### 作成内容
抜粋文から「地域の産業として、家族がして」と「と思うようになってきました。」の間を、両端も含めて一字も変えずに写してください。

### 抜粋文
————

現在の仕事についた経緯

小さい頃から家業で花の生産をしており、手伝いもよくしていました。なんとなく、「長男だし後を継ぐのかな」と思ってはいました。
大学卒業後は病院での勤務を経験しました。当時は祖父もまだ現役で、親子3代で家業をしていくことに魅力を感じることが出来たのも、外で仕事をする経験があったからだと思っています。
地域の産業として、家族がしている仕事を一緒に手伝いたい、特に祖父が元気なうちに一緒に仕事をしたいと思い、就農しました。

仕事へのこだわり

始めは特に農業を勉強してこなかったので、右も左も分からず、言われたことをしているような状態でした。祖父と働くのは楽しく、経営のことも生産技術のことも日々勉強しながら1から学んでいきました。
同じ生き物を相手にする仕事ですが、植物は喋ってくれません。痛がることもありません。しかし、必ずサインは出ています。肥料が足りない、水が欲しい、暑い、寒い、花から出る様々なサインを逃さず感じ取り、適切な管理をしてあげることを日々心がけています。
就農から5~6年経った頃、色々なことを任せてもらえるようになり、新しいことにチャレンジしてみたいと思うようになってきました。
そこで、まずは黄色の輪菊を作り、その後はスプレー菊も取り入れました。さらに今、最も力を入れているのが洋菊です。就農時は白の輪菊だけ作っていましたが、現在は年間50〜60種類もの菊を作っています。
コロナ禍を経て、葬儀の形態は様変わりしてしまい、大きな規模の葬儀は減り、家族葬がスタンダードになったため、主力の白の輪菊の使用量が減ってきました。しかし、ご家庭で花を飾る方、特に若い世代の消費は増えていると感じています。仏の花ではなく、普段から飾っていただけるような花の生産を今後は増やしていきたいと思っています。
弊社では、面白そう・良さそうと思ったことは、とにかくやってみるようにしています。これまで、色々な方からいただいたアドバイスや情報を元に、「やるか、やるか、やるか。」の精神で挑戦し続けています。
現状維持は衰退の始まりです。年々、スタンダードやテクノロジーは変わっていきます。農業分野もそうです。私は、儲けの部分は全てスタッフの幸せとチャレンジへ還元する、くらいの気持ちでやっています。上手くいかないことも多いですが、様々なチャレンジが業界で認知され、注目されつつあることにやりがいを感じる日々です。

————

### 学習資料
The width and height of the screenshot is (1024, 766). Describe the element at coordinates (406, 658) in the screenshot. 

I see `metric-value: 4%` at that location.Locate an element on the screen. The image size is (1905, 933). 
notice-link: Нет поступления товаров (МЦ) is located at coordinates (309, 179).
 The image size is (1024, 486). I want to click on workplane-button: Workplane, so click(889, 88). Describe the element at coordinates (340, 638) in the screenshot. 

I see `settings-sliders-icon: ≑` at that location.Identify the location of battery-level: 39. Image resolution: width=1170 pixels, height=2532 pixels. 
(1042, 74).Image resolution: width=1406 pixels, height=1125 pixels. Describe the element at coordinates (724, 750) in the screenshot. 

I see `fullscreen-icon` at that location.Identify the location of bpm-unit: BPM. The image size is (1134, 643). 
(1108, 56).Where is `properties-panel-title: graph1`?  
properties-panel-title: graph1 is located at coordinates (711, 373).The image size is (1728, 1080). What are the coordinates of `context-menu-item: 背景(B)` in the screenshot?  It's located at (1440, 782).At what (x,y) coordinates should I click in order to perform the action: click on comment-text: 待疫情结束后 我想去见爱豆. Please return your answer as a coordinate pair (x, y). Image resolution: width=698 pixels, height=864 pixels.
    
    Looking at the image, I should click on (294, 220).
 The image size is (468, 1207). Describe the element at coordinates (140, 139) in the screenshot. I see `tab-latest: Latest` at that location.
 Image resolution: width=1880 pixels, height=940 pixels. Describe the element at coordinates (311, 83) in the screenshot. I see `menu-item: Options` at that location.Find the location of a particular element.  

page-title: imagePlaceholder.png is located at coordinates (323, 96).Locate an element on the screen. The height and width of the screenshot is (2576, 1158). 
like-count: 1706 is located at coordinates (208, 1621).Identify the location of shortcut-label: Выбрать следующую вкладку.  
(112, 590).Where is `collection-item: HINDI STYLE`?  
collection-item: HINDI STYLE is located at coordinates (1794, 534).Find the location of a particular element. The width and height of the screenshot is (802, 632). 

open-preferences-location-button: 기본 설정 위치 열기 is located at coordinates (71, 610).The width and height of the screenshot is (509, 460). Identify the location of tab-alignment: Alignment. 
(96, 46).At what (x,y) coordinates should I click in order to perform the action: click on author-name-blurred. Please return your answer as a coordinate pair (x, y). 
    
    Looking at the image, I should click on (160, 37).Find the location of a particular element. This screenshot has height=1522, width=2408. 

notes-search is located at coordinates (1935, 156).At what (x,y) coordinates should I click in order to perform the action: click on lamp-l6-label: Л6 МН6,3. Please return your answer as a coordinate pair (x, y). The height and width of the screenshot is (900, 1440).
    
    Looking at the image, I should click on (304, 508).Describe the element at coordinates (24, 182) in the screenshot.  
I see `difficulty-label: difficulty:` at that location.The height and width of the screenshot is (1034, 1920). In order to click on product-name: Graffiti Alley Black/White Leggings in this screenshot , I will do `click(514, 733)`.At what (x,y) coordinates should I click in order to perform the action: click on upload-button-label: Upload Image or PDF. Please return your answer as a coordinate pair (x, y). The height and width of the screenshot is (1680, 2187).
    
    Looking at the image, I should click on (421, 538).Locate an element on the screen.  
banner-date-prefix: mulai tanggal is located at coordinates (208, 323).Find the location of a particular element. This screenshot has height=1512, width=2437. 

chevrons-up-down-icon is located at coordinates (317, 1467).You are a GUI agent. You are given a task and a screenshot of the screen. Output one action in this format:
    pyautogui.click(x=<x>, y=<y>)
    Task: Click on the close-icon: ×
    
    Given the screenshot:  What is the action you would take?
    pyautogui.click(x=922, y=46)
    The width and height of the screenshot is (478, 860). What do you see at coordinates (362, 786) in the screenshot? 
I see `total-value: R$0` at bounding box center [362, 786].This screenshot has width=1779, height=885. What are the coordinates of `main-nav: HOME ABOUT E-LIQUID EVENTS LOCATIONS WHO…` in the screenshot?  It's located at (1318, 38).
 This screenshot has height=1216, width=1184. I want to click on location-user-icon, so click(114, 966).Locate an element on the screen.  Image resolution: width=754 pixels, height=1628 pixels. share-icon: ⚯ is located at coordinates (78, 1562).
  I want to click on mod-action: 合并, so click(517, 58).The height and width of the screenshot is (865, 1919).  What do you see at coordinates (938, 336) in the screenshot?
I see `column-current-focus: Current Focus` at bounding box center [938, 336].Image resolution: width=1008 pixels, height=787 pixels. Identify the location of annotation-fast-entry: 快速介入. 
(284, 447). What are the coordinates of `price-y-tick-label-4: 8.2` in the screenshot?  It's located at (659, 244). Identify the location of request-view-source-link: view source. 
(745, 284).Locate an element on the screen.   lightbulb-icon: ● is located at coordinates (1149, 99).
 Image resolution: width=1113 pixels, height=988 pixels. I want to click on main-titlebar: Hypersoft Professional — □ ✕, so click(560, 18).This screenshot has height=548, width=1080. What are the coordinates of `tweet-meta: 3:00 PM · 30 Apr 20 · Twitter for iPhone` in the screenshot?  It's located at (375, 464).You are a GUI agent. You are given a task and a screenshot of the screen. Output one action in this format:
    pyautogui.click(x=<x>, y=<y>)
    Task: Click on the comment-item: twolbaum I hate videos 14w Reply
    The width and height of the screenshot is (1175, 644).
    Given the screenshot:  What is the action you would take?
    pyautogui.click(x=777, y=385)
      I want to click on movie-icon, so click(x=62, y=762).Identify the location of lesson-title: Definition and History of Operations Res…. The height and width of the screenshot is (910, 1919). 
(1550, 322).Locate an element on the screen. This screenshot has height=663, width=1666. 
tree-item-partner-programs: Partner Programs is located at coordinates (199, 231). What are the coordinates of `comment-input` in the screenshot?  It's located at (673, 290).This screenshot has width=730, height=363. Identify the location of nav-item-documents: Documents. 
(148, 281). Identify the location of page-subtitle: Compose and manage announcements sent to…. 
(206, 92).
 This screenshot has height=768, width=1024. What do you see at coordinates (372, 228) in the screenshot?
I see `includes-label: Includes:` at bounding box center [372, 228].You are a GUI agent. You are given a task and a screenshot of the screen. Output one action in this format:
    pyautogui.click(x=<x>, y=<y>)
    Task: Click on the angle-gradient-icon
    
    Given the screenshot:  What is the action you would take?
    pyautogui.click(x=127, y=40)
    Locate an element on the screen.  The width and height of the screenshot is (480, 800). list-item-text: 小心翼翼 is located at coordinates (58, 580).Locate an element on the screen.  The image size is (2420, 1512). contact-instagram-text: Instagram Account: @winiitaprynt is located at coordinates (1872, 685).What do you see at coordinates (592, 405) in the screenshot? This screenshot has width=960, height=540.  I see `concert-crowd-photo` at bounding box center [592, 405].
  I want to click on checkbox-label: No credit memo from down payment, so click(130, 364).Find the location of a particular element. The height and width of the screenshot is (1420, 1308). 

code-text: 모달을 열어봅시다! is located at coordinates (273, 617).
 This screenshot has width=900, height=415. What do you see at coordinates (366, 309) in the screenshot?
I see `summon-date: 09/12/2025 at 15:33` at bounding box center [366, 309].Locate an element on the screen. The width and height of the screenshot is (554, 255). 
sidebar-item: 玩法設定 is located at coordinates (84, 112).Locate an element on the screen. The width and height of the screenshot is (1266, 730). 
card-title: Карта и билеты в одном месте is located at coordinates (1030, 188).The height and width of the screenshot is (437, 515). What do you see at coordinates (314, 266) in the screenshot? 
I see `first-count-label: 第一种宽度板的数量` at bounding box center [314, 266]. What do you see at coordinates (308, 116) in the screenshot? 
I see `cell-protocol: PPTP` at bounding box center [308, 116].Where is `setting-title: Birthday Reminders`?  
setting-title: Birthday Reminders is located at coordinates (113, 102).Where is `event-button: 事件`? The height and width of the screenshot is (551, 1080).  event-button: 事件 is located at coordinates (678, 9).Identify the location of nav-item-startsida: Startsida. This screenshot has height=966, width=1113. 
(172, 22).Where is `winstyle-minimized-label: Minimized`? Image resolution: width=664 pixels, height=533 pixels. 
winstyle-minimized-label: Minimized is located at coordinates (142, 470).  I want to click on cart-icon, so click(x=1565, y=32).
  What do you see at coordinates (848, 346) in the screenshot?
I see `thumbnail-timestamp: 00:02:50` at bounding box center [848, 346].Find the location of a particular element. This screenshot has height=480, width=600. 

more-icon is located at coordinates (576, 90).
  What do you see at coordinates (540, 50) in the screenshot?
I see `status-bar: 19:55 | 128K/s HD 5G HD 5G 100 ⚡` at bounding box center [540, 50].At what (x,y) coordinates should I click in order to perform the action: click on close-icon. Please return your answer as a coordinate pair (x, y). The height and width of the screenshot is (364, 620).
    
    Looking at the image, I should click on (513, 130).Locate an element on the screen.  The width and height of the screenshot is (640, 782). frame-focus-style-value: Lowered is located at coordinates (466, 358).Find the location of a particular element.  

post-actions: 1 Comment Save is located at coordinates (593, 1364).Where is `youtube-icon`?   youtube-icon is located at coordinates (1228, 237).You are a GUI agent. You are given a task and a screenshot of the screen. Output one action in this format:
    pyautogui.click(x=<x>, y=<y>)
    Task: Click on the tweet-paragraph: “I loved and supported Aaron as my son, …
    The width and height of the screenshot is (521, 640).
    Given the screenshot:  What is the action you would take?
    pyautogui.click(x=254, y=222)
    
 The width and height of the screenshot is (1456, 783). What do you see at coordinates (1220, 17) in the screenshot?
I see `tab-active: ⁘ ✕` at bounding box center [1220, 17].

————

### 回答
地域の産業として、家族がしている仕事を一緒に手伝いたい、特に祖父が元気なうちに一緒に仕事をしたいと思い、就農しました。

仕事へのこだわり

始めは特に農業を勉強してこなかったので、右も左も分からず、言われたことをしているような状態でした。祖父と働くのは楽しく、経営のことも生産技術のことも日々勉強しながら1から学んでいきました。
同じ生き物を相手にする仕事ですが、植物は喋ってくれません。痛がることもありません。しかし、必ずサインは出ています。肥料が足りない、水が欲しい、暑い、寒い、花から出る様々なサインを逃さず感じ取り、適切な管理をしてあげることを日々心がけています。
就農から5~6年経った頃、色々なことを任せてもらえるようになり、新しいことにチャレンジしてみたいと思うようになってきました。